Stocks go up, down, up. But "a crash that damages the financial machinery of a country is far more serious. When a market falls, people lose money. When a market falls apart, people cannot rebuild the financial systems that allow them to make money," Henriques said. "That was the Great Depression. Banks closed their doors." Businesses lost credit and failed.

"I'm trying to tell people in 1987, we got frighteningly close, closer than people knew, to the market falling apart." Computers speeded transactions ahead of traders' and regulators' ability to understand price signals.

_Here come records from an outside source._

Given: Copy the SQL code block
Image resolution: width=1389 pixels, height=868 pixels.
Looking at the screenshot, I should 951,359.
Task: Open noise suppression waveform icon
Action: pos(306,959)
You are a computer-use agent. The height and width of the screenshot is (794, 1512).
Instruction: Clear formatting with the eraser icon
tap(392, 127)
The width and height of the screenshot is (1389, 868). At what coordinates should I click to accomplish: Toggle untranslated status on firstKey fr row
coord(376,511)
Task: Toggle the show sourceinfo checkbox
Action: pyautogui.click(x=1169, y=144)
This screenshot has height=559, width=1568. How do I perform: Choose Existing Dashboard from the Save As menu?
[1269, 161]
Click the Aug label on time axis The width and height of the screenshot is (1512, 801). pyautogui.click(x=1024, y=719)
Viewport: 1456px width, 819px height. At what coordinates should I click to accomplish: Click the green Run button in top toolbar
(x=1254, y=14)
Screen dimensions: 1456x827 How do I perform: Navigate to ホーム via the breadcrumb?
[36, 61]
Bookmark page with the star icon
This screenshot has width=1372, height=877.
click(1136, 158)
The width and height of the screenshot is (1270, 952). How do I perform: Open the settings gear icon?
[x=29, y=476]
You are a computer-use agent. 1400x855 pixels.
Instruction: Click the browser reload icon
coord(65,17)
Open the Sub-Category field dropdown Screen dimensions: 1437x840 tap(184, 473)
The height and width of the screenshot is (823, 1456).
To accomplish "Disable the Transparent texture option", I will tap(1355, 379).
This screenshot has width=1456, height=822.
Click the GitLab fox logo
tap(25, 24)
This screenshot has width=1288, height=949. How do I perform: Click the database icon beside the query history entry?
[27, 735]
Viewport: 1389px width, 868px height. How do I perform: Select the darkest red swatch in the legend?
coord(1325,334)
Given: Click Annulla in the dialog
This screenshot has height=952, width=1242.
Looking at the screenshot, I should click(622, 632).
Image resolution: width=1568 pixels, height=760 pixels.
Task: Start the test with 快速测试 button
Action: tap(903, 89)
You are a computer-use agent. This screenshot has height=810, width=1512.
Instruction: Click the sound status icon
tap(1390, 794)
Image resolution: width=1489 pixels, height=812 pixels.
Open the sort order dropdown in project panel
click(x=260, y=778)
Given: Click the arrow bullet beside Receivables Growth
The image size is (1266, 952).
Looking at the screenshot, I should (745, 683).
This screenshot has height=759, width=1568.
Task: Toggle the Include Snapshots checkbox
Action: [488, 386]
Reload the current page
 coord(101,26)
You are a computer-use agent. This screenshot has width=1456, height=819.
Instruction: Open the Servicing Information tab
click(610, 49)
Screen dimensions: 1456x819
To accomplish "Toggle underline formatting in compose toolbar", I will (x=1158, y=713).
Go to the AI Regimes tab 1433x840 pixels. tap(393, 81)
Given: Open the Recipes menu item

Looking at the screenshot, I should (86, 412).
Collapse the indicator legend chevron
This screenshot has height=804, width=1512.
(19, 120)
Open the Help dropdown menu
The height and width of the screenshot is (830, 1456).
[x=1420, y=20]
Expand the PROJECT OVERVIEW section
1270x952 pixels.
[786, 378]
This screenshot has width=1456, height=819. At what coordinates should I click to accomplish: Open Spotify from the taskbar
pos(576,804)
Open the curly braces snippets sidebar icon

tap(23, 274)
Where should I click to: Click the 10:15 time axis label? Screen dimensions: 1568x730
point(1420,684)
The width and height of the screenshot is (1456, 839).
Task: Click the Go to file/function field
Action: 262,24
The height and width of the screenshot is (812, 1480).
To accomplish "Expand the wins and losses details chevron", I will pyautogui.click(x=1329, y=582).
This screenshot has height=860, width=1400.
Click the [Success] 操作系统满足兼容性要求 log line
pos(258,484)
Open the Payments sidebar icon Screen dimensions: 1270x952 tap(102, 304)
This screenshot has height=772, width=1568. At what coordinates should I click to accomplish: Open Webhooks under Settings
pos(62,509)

Her book tells the drama that began in Chicago, when the Options Clearing Corp. couldn't keep up with options-trading volume and had to be rescued by Continental Illinois Bank, whose leaders defied their own cautious market and federal regulators to bet cash on keeping the traders (and their clients) in business when prices plunged. Exchanges staggered but stayed open, prices firmed and rose again, because the emergency measures worked. That time.

It was worse the next time, in 2008. I asked Henriques whether former Philadelphia Federal Reserve chief Charles Plosser was right then when he argued that the Fed and the Treasury Department needed clear rules and strict standards for their urgent interventions, instead of rescuing GM, AIG, Fannie, Citi, and the rest on a case-by-case, as-needed, sometimes-arbitrary basis.

But case-by-case is how the system works, Henriques told me: "In the next financial crisis, today's rule book will be worse than useless; it may tie regulators' hands, and prevent them from taking exactly the kind of ad hoc, seat-of-the-pants regulatory steps that got us through 1987 and 2008." American capital markets and public prosperity depend on smart, bold, flexible market leaders, government, bankers, and traders.

"Of course, we need rules for how markets operate. We need intelligent oversight and monitoring. We don't need an itemized checklist," she said. "We have to have creative, cooperative, respectful regulators who can work together with industry to get us through."